What is expected: Write back each entry precisely as it is given.

[Stored data entries]

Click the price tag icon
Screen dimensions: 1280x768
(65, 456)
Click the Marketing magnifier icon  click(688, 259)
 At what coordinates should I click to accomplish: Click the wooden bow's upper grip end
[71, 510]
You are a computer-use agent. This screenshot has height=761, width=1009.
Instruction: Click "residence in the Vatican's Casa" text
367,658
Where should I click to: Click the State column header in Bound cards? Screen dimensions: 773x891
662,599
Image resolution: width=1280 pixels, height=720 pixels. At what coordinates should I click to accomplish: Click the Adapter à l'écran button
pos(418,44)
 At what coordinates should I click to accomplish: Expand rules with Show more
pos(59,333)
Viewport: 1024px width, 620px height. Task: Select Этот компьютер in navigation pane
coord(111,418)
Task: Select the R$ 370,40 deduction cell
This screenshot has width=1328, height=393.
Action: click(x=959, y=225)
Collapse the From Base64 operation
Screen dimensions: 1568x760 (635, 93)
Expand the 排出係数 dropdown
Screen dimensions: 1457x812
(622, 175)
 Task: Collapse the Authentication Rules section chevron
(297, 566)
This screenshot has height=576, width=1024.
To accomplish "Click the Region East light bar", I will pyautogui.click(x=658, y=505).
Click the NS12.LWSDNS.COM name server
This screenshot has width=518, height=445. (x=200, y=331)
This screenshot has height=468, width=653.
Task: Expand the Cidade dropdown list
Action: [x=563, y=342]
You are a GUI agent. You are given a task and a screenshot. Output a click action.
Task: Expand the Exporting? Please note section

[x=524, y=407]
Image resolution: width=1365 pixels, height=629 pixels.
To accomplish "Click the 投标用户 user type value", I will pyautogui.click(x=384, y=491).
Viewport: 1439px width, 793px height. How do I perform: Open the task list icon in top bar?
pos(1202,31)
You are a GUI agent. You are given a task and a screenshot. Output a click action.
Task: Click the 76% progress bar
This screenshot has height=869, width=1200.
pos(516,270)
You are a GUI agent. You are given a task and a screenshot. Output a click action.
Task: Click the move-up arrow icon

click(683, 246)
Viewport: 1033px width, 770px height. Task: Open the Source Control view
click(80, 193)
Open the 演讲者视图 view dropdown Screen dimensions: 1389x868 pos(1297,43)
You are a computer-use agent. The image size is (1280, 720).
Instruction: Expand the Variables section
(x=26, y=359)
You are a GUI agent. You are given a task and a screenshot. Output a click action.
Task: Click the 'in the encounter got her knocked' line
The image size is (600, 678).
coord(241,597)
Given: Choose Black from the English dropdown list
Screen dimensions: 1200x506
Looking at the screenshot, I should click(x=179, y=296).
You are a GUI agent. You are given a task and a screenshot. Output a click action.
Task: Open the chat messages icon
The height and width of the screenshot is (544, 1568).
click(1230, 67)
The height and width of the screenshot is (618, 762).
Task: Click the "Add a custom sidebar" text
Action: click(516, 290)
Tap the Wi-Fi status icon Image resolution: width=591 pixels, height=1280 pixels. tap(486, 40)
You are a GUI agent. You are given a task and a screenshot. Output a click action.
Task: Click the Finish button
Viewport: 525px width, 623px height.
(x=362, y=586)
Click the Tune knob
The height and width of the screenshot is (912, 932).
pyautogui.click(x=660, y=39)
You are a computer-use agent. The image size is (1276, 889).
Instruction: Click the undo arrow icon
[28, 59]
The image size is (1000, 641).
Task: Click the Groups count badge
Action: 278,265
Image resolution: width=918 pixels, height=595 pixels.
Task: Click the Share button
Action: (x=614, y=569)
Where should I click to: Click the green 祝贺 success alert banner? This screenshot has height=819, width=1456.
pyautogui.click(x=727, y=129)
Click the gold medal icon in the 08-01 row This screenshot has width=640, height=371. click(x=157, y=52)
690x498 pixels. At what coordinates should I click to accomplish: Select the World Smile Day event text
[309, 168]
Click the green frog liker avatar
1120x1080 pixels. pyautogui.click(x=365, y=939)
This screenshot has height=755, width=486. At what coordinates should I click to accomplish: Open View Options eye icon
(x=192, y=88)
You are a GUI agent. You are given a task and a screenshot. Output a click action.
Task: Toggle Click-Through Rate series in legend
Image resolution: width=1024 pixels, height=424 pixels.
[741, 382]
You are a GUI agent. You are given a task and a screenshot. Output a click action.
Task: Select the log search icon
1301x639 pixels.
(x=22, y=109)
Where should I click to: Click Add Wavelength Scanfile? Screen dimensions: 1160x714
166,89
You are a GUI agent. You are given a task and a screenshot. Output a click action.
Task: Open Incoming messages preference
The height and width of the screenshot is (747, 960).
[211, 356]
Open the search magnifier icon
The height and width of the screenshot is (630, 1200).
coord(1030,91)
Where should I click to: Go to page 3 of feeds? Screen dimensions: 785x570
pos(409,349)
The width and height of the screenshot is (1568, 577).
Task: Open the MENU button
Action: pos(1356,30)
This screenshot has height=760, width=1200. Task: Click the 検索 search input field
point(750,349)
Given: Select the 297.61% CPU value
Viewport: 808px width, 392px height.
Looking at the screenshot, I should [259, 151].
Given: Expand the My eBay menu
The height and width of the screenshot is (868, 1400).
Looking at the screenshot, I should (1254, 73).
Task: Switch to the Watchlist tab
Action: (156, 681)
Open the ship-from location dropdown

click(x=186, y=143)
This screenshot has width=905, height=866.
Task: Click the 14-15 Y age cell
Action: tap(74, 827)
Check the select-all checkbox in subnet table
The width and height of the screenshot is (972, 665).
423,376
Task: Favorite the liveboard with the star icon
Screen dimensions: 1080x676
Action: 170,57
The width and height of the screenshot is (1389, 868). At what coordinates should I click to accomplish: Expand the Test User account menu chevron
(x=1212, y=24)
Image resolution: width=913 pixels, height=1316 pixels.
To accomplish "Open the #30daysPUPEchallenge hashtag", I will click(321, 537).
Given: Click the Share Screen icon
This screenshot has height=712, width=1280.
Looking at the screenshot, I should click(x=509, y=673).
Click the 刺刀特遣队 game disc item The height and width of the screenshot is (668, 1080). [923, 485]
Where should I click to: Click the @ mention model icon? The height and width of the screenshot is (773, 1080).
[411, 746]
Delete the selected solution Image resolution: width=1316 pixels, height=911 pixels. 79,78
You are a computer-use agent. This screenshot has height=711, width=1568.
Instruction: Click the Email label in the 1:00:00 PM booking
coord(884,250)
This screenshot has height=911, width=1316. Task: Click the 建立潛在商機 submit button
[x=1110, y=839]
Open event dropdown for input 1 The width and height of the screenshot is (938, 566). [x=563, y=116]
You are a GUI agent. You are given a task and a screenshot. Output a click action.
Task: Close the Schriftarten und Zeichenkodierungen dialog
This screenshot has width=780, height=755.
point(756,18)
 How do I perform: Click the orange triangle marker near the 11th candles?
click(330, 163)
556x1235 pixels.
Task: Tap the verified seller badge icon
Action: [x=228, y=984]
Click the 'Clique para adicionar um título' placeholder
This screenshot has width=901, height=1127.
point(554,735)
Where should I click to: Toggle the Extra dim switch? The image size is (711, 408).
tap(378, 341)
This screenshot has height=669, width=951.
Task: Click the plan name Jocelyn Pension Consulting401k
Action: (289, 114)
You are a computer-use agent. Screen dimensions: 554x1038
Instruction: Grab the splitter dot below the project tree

Response:
Click the price tag icon
Screen dimensions: 1280x768
(65, 456)
Click the Marketing magnifier icon  click(688, 259)
 At what coordinates should I click to accomplish: Click the wooden bow's upper grip end
[71, 510]
You are a computer-use agent. This screenshot has height=761, width=1009.
Instruction: Click "residence in the Vatican's Casa" text
367,658
Where should I click to: Click the State column header in Bound cards? Screen dimensions: 773x891
662,599
Image resolution: width=1280 pixels, height=720 pixels. At what coordinates should I click to accomplish: Click the Adapter à l'écran button
pos(418,44)
 At what coordinates should I click to accomplish: Expand rules with Show more
pos(59,333)
Viewport: 1024px width, 620px height. Task: Select Этот компьютер in navigation pane
coord(111,418)
Task: Select the R$ 370,40 deduction cell
This screenshot has width=1328, height=393.
Action: click(x=959, y=225)
Collapse the From Base64 operation
Screen dimensions: 1568x760 (635, 93)
Expand the 排出係数 dropdown
Screen dimensions: 1457x812
(622, 175)
 Task: Collapse the Authentication Rules section chevron
(297, 566)
This screenshot has height=576, width=1024.
To accomplish "Click the Region East light bar", I will pyautogui.click(x=658, y=505).
Click the NS12.LWSDNS.COM name server
This screenshot has width=518, height=445. (x=200, y=331)
This screenshot has height=468, width=653.
Task: Expand the Cidade dropdown list
Action: [x=563, y=342]
You are a GUI agent. You are given a task and a screenshot. Output a click action.
Task: Expand the Exporting? Please note section

[x=524, y=407]
Image resolution: width=1365 pixels, height=629 pixels.
To accomplish "Click the 投标用户 user type value", I will pyautogui.click(x=384, y=491).
Viewport: 1439px width, 793px height. How do I perform: Open the task list icon in top bar?
pos(1202,31)
You are a GUI agent. You are given a task and a screenshot. Output a click action.
Task: Click the 76% progress bar
This screenshot has height=869, width=1200.
pos(516,270)
You are a GUI agent. You are given a task and a screenshot. Output a click action.
Task: Click the move-up arrow icon

click(683, 246)
Viewport: 1033px width, 770px height. Task: Open the Source Control view
click(80, 193)
Open the 演讲者视图 view dropdown Screen dimensions: 1389x868 pos(1297,43)
You are a computer-use agent. The image size is (1280, 720).
Instruction: Expand the Variables section
(x=26, y=359)
You are a GUI agent. You are given a task and a screenshot. Output a click action.
Task: Click the 'in the encounter got her knocked' line
The image size is (600, 678).
coord(241,597)
Given: Choose Black from the English dropdown list
Screen dimensions: 1200x506
Looking at the screenshot, I should click(x=179, y=296).
You are a GUI agent. You are given a task and a screenshot. Output a click action.
Task: Open the chat messages icon
The height and width of the screenshot is (544, 1568).
click(1230, 67)
The height and width of the screenshot is (618, 762).
Task: Click the "Add a custom sidebar" text
Action: click(516, 290)
Tap the Wi-Fi status icon Image resolution: width=591 pixels, height=1280 pixels. tap(486, 40)
You are a GUI agent. You are given a task and a screenshot. Output a click action.
Task: Click the Finish button
Viewport: 525px width, 623px height.
(x=362, y=586)
Click the Tune knob
The height and width of the screenshot is (912, 932).
pyautogui.click(x=660, y=39)
You are a computer-use agent. The image size is (1276, 889).
Instruction: Click the undo arrow icon
[28, 59]
The image size is (1000, 641).
Task: Click the Groups count badge
Action: 278,265
Image resolution: width=918 pixels, height=595 pixels.
Task: Click the Share button
Action: (x=614, y=569)
Where should I click to: Click the green 祝贺 success alert banner? This screenshot has height=819, width=1456.
pyautogui.click(x=727, y=129)
Click the gold medal icon in the 08-01 row This screenshot has width=640, height=371. click(x=157, y=52)
690x498 pixels. At what coordinates should I click to accomplish: Select the World Smile Day event text
[309, 168]
Click the green frog liker avatar
1120x1080 pixels. pyautogui.click(x=365, y=939)
This screenshot has height=755, width=486. At what coordinates should I click to accomplish: Open View Options eye icon
(x=192, y=88)
You are a GUI agent. You are given a task and a screenshot. Output a click action.
Task: Toggle Click-Through Rate series in legend
Image resolution: width=1024 pixels, height=424 pixels.
[741, 382]
You are a GUI agent. You are given a task and a screenshot. Output a click action.
Task: Select the log search icon
1301x639 pixels.
(x=22, y=109)
Where should I click to: Click Add Wavelength Scanfile? Screen dimensions: 1160x714
166,89
You are a GUI agent. You are given a task and a screenshot. Output a click action.
Task: Open Incoming messages preference
The height and width of the screenshot is (747, 960).
[211, 356]
Open the search magnifier icon
The height and width of the screenshot is (630, 1200).
coord(1030,91)
Where should I click to: Go to page 3 of feeds? Screen dimensions: 785x570
pos(409,349)
The width and height of the screenshot is (1568, 577).
Task: Open the MENU button
Action: pos(1356,30)
This screenshot has height=760, width=1200. Task: Click the 検索 search input field
point(750,349)
Given: Select the 297.61% CPU value
Viewport: 808px width, 392px height.
Looking at the screenshot, I should [259, 151].
Given: Expand the My eBay menu
The height and width of the screenshot is (868, 1400).
Looking at the screenshot, I should (1254, 73).
Task: Switch to the Watchlist tab
Action: (156, 681)
Open the ship-from location dropdown

click(x=186, y=143)
This screenshot has width=905, height=866.
Task: Click the 14-15 Y age cell
Action: tap(74, 827)
Check the select-all checkbox in subnet table
The width and height of the screenshot is (972, 665).
423,376
Task: Favorite the liveboard with the star icon
Screen dimensions: 1080x676
Action: 170,57
The width and height of the screenshot is (1389, 868). At what coordinates should I click to accomplish: Expand the Test User account menu chevron
(x=1212, y=24)
Image resolution: width=913 pixels, height=1316 pixels.
To accomplish "Open the #30daysPUPEchallenge hashtag", I will click(321, 537).
Given: Click the Share Screen icon
This screenshot has height=712, width=1280.
Looking at the screenshot, I should click(x=509, y=673).
Click the 刺刀特遣队 game disc item The height and width of the screenshot is (668, 1080). [923, 485]
Where should I click to: Click the @ mention model icon? The height and width of the screenshot is (773, 1080).
[411, 746]
Delete the selected solution Image resolution: width=1316 pixels, height=911 pixels. 79,78
You are a computer-use agent. This screenshot has height=711, width=1568.
Instruction: Click the Email label in the 1:00:00 PM booking
coord(884,250)
This screenshot has height=911, width=1316. Task: Click the 建立潛在商機 submit button
[x=1110, y=839]
Open event dropdown for input 1 The width and height of the screenshot is (938, 566). [x=563, y=116]
You are a GUI agent. You are given a task and a screenshot. Output a click action.
Task: Close the Schriftarten und Zeichenkodierungen dialog
This screenshot has width=780, height=755.
point(756,18)
 How do I perform: Click the orange triangle marker near the 11th candles?
click(330, 163)
556x1235 pixels.
Task: Tap the verified seller badge icon
Action: [x=228, y=984]
Click the 'Clique para adicionar um título' placeholder
This screenshot has width=901, height=1127.
point(554,735)
Where should I click to: Toggle the Extra dim switch? The image size is (711, 408).
tap(378, 341)
This screenshot has height=669, width=951.
Task: Click the plan name Jocelyn Pension Consulting401k
Action: (289, 114)
You are a computer-use agent. Screen dimensions: 554x1038
Instruction: Grab the splitter dot below the project tree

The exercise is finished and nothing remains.